Here are the five key reasons behind the decline in gold and silver prices despite heightened geopolitical risks:
1. Strong U.S. Dollar
A strengthening U.S. dollar pressured gold and silver, making bullion more expensive for holders of other currencies. The dollar reached a more-than-three-month high, while U.S. 10-year Treasury yields climbed to a one-month peak, raising the opportunity cost of holding non-yielding assets like gold. Major currencies including the euro, British pound, Australian dollar, and even the Swiss franc weakened against the greenback.
2. Rate Cut Expectations Fade
Rising crude oil prices and higher energy costs stoked inflation concerns, reducing expectations of near-term interest rate cuts by the U.S. Federal Reserve. Investors now expect the Fed to maintain rates at its March 18 meeting, with June hold odds climbing above 51 per cent. Gold tends to benefit from a low-interest-rate environment, so higher rates limit safe-haven appeal.

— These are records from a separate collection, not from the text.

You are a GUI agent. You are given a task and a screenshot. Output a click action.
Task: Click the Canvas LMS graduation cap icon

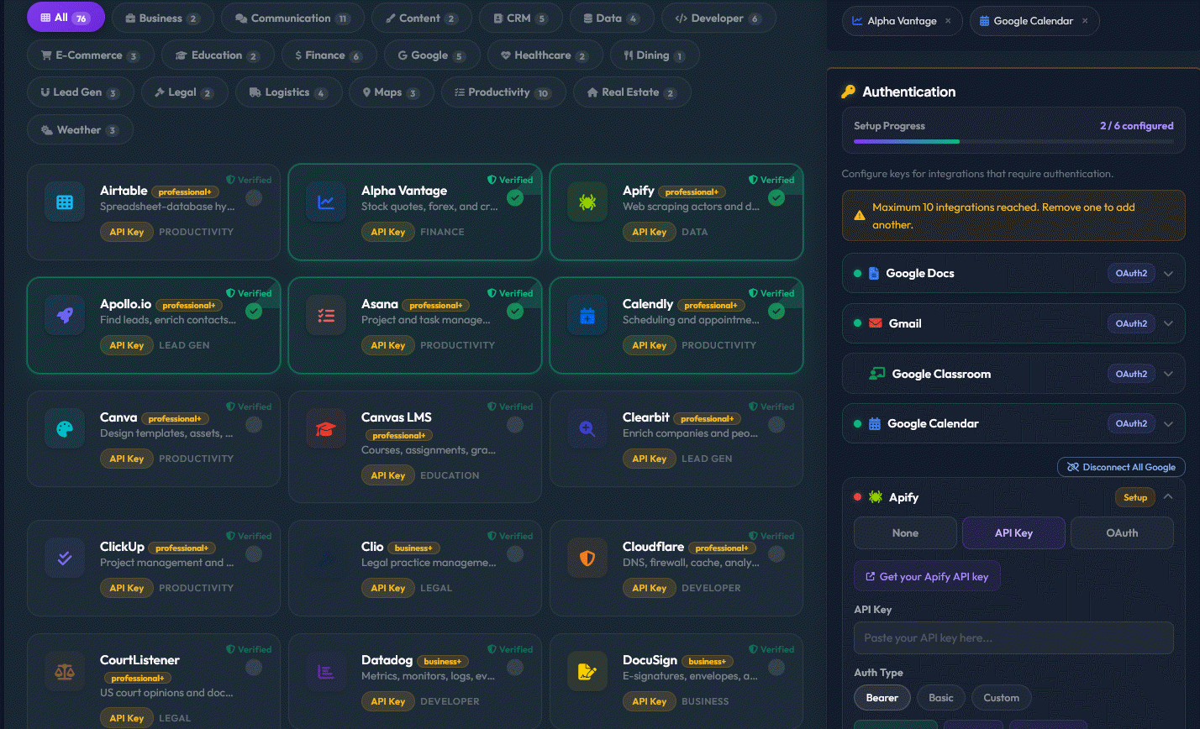point(325,427)
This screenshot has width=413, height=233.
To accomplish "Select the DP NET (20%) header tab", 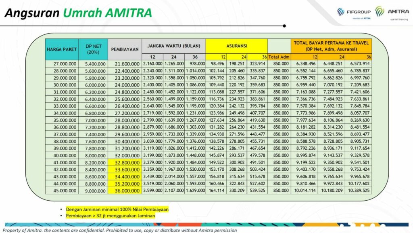I will pyautogui.click(x=93, y=49).
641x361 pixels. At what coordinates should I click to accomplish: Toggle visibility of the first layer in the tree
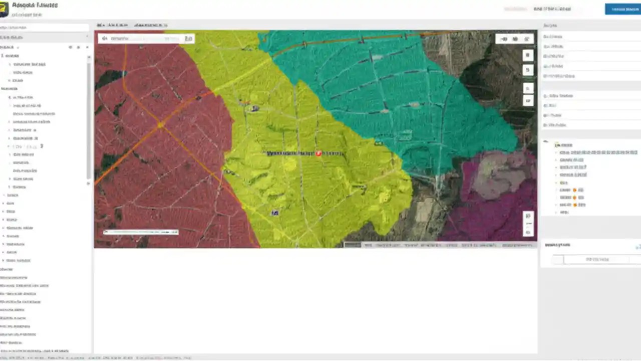point(10,64)
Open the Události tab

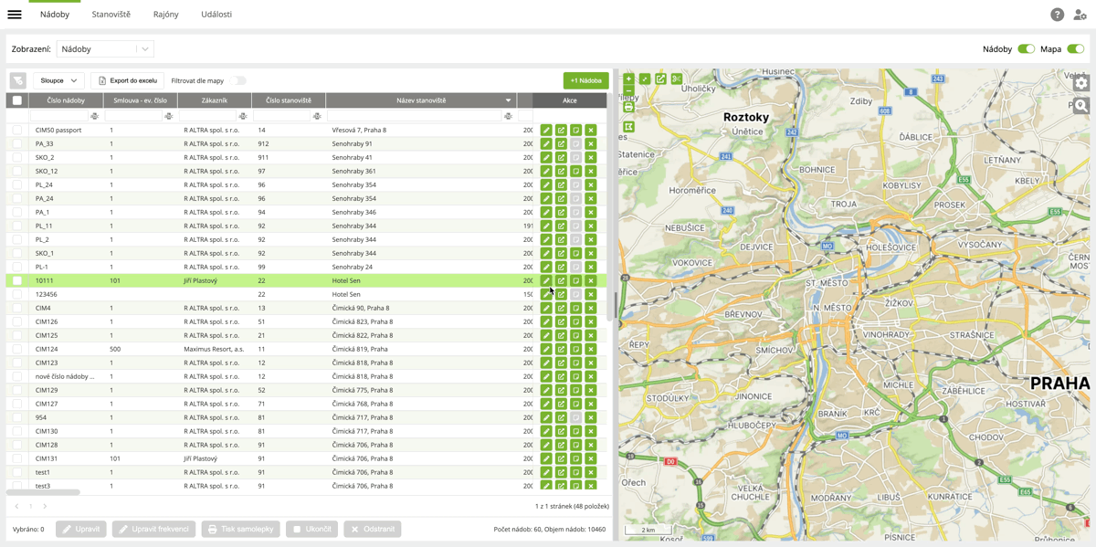[x=216, y=15]
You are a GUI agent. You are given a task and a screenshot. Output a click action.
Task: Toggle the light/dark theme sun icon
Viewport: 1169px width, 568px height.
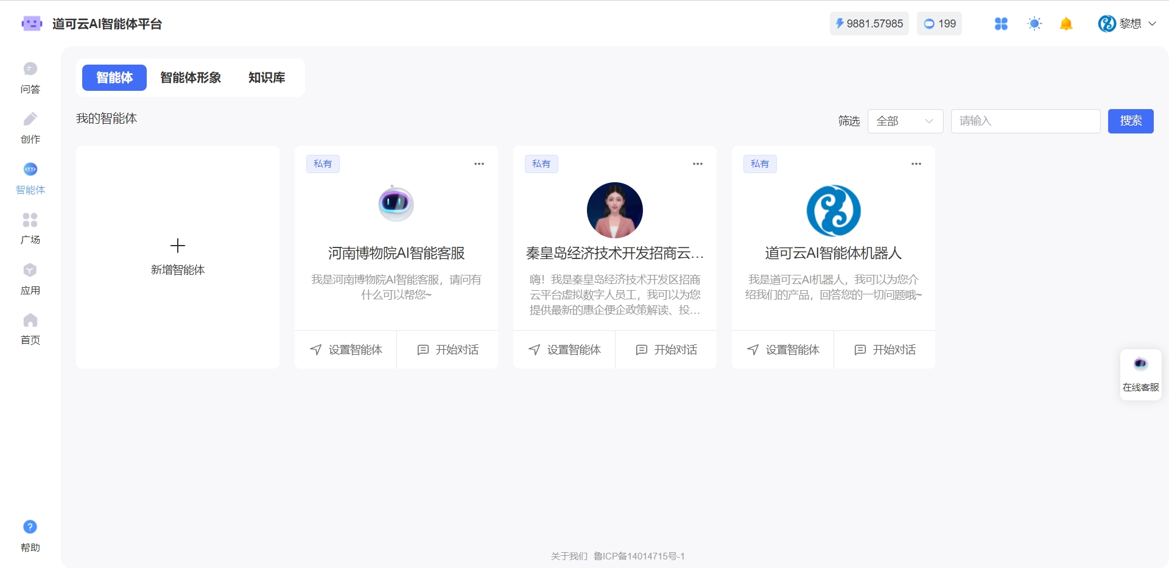pos(1034,24)

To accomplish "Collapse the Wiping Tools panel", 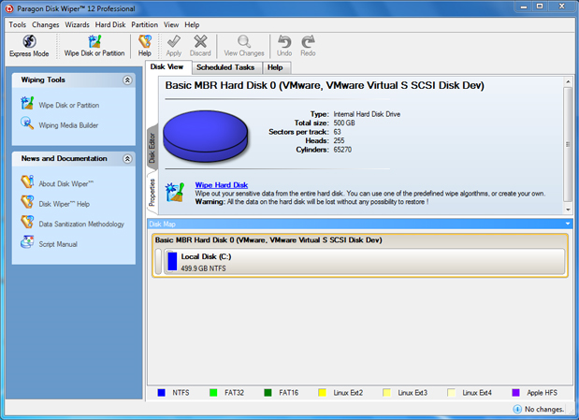I will (127, 80).
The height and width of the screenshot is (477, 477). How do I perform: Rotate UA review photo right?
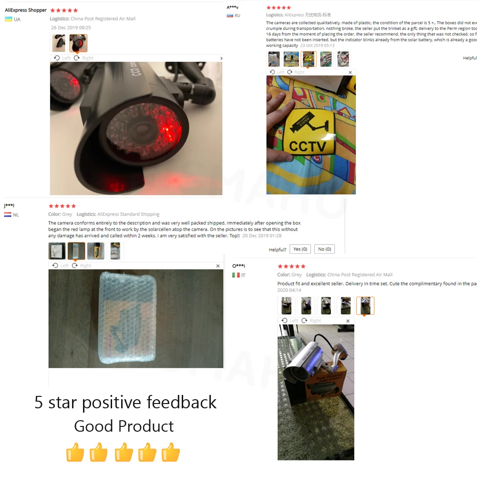[83, 58]
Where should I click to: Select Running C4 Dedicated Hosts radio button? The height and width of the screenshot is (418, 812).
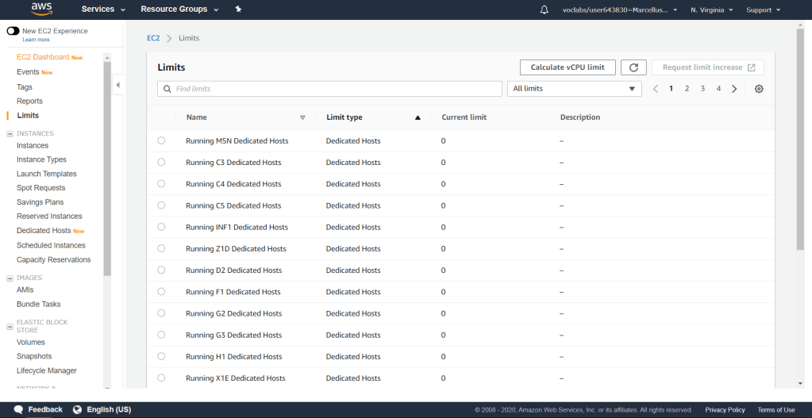(161, 183)
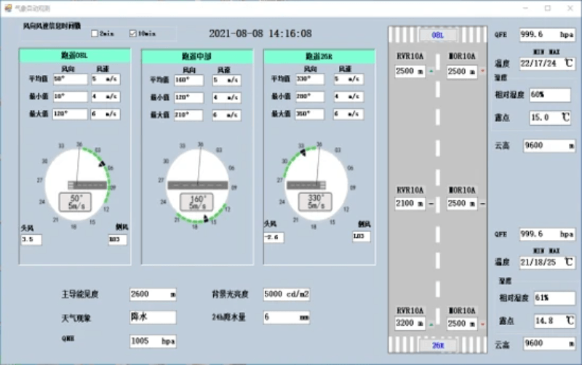Viewport: 582px width, 365px height.
Task: Click the 主导能见度 field showing 2600 m
Action: pyautogui.click(x=153, y=294)

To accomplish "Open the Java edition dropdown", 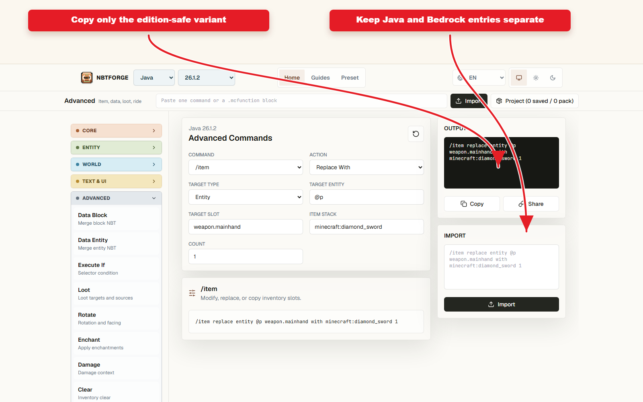I will coord(154,78).
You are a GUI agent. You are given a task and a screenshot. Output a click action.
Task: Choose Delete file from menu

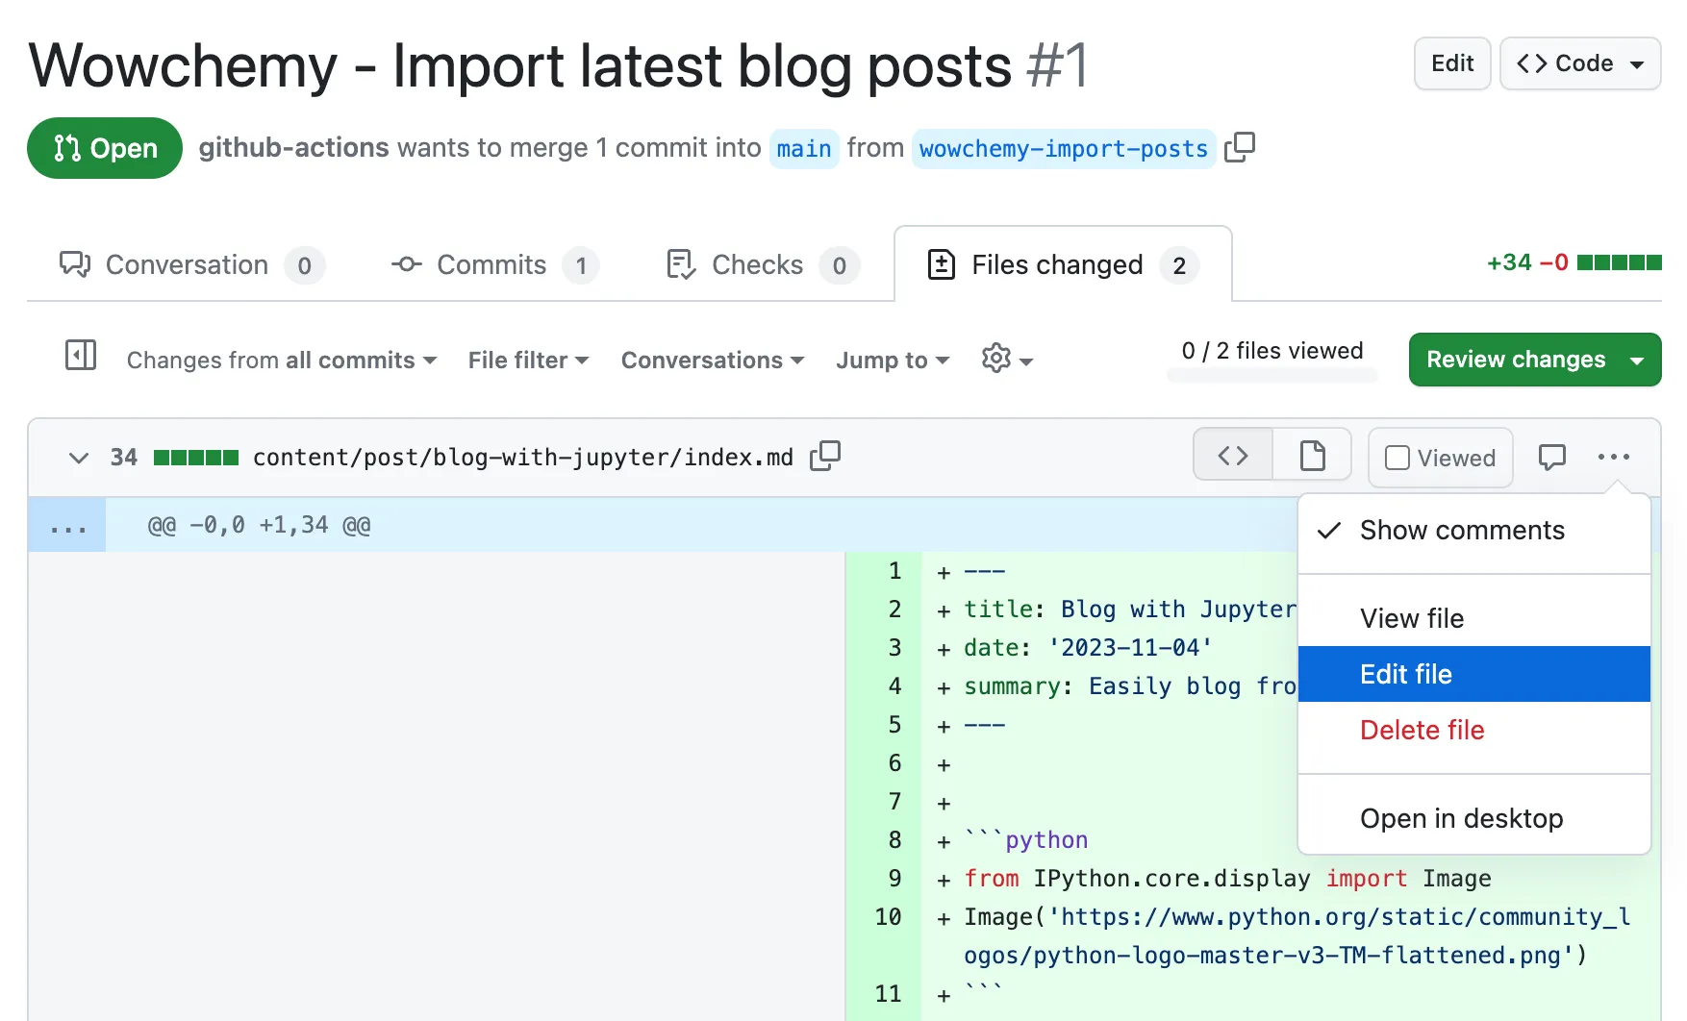click(x=1422, y=731)
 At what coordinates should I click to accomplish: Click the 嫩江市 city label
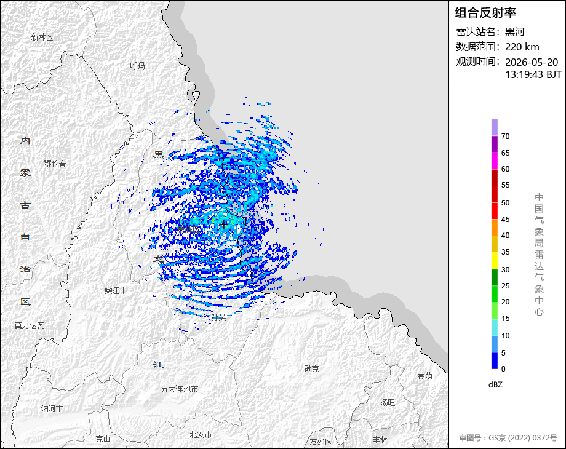point(116,290)
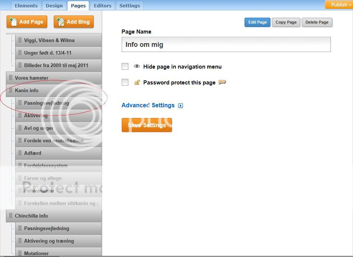Click the Add Blog icon button
Viewport: 353px width, 257px height.
(60, 22)
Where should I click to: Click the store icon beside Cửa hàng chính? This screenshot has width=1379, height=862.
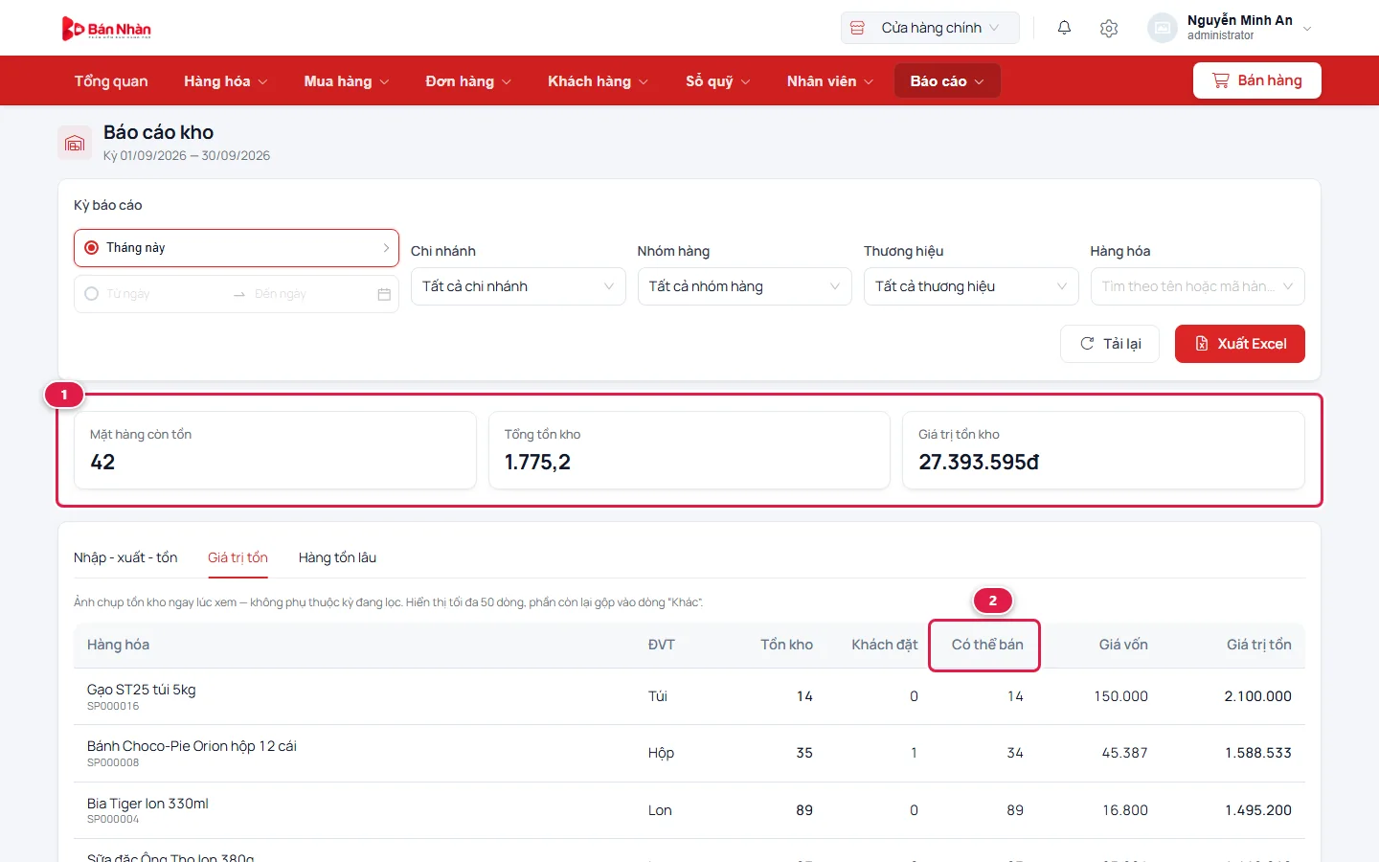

3. Profit Booking After Strong Rally
Gold and silver had surged earlier due to geopolitical tensions, with gold prices up about 54 per cent year-to-date. The recent rally prompted investors to book profits, especially after equity market losses triggered liquidity needs. This selling pressure weighed on both metals despite ongoing Middle East unrest.
4. Central Bank Gold Selling Rumours
Market speculation that central banks are selling gold to raise liquidity also affected investor sentiment. The World Gold Council reported that net central bank purchases in January were just 5 tonnes, below the 12-month average of 27 tonnes, signaling a slowdown in institutional support.
5. Rising Caution in Financial Markets
Institutional concerns are increasing market caution. BlackRock Inc., for instance, restricted withdrawals from its $26 billion HPS Corporate Lending Fund after high redemption requests, reflecting investor anxiety. Combined with low open interest and high volatility in bullion markets, institutions have adopted a wait-and-watch approach, limiting fresh inflows into gold and silver.
Despite the short-term dip, the broader bullish framework for gold remains intact. COMEX gold is trading in the USD 5,100 zone, holding above key moving averages and the USD 5,000 support level.
Disclaimer: The article is for informational purposes only and not investment advice.